Several of Canada’s key transport corridors, including bridges to the US and the rail line linking Toronto and Montreal, were blocked at the weekend – occasionally for hours at a time – by indigenous people protesting against conditions on Indian reservations.
The First Nations’ “Idle No More” campaign was conceived in October by four Saskatchewan women angered by perceived threats to indigenous people’s rights from new legislation. It has quickly gathered steam, seizing the national spotlight and drawing attention to broader questions about Canada’s often struggling aboriginal population.
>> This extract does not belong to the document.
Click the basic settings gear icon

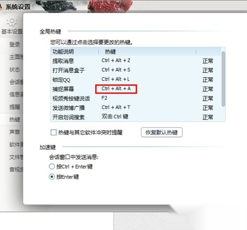tap(11, 21)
The sleepy political rhythms of Ottawa have also been disrupted by the contribution to the movement of Theresa Spence, the leader of the Attawapiskat, a small native band from northern Ontario. For nearly four weeks she has been on a hunger strike inside a traditional teepee on a small island within sight of the national parliament building. Three other chiefs have joined Ms Spence, 49, in her protest against a budget bill that critics say weakens native land rights and environmental safeguards.
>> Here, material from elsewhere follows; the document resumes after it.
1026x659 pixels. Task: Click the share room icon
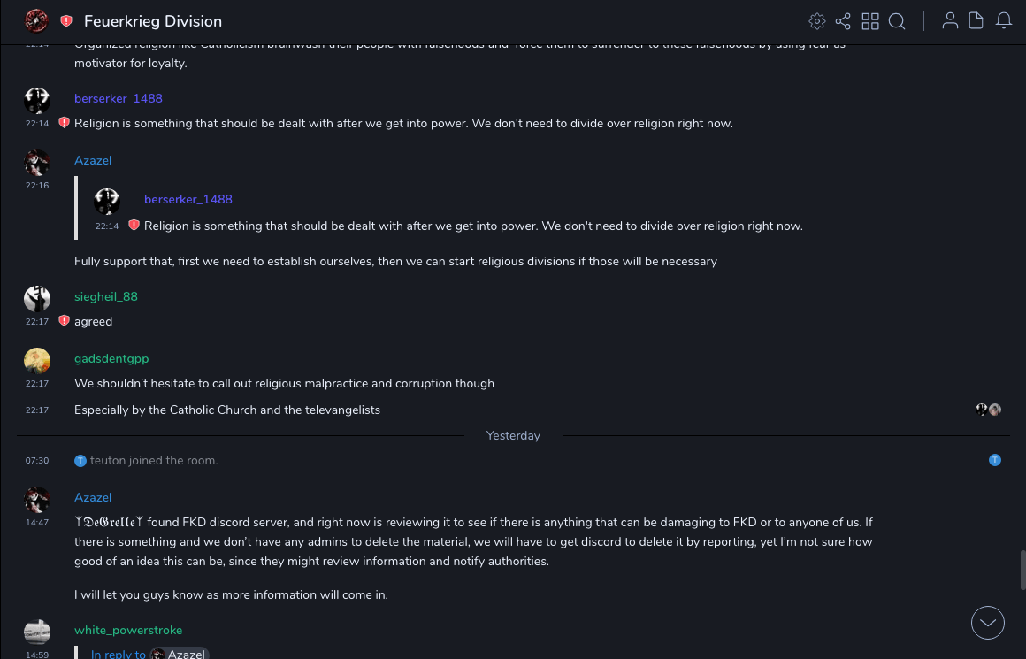[843, 21]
The combined impact of the daily demonstrations and Ms Spence’s fast (though she does allow herself sustaining helpings of moose and fish broth) has driven the Conservative Prime Minster Stephen Harper to agree to meet a delegation of First Nations chiefs this Friday to discuss their concerns, notably about an omnibus law known as the Jobs and Growth Act, passed last year.
While sold by Mr Harper as an effort to reduce red tape created by outdated environmental regulations and to encourage economic development, the law is seen by critics as a threat to the integrity of aboriginal lands and undoing some of the protections agreed under a treaty between the First Nations and the federal government.
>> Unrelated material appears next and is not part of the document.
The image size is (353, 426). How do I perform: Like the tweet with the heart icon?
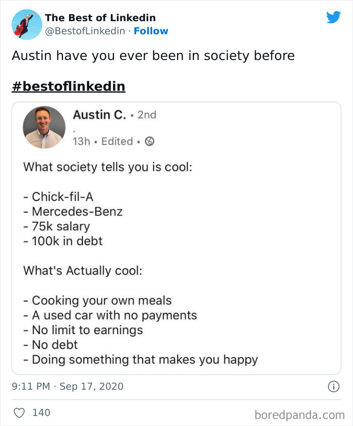pos(19,412)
The passenger train operator, VIA Rail, said today that normal services between Canada’s main eastern cities had been mostly restored. By late Saturday, at least four trains had been stopped on the tracks, forcing the company to offload frustrated passengers to buses to get around blockades.
Fuelled by websites such as Twitter and Facebook, the movement is casting a broader light on conditions for aboriginals in Canada, including the wide differences that still exist in their earning power compared with non-indigenous citizens, the elevated levels of dependence on government welfare and the simmering scandal over evidence that aboriginal women are disproportionately victimised in cases of rape, violence and murder.
This last problem was highlighted last month by Human Rights Watch in Toronto. “The epidemic of violence against indigenous women and girls in Canada is a national problem and it demands a national inquiry,” Meghan Rhoad, a spokeswoman, said. The group made its remarks after the release of a provincial report into the murder and disappearance of mostly aboriginal women in skid-row neighbourhoods of Vancouver from 1997 to 2002. Separately, the Native Women’s Association of Canada has recently documented 582 cases of missing and murdered indigenous women and girls as of March 2010 – with 39 per cent of them occurring since 2000.
Idle No More has triggered reactions ranging from liberal hand-wringing to conservative ridicule. The conservative columnist Ezra Levant, writing in the Toronto Sun, said: “[It] is just an aboriginal reboot of Occupy Wall Street. It has the same vague demands, summarized as ‘give us more free stuff’.”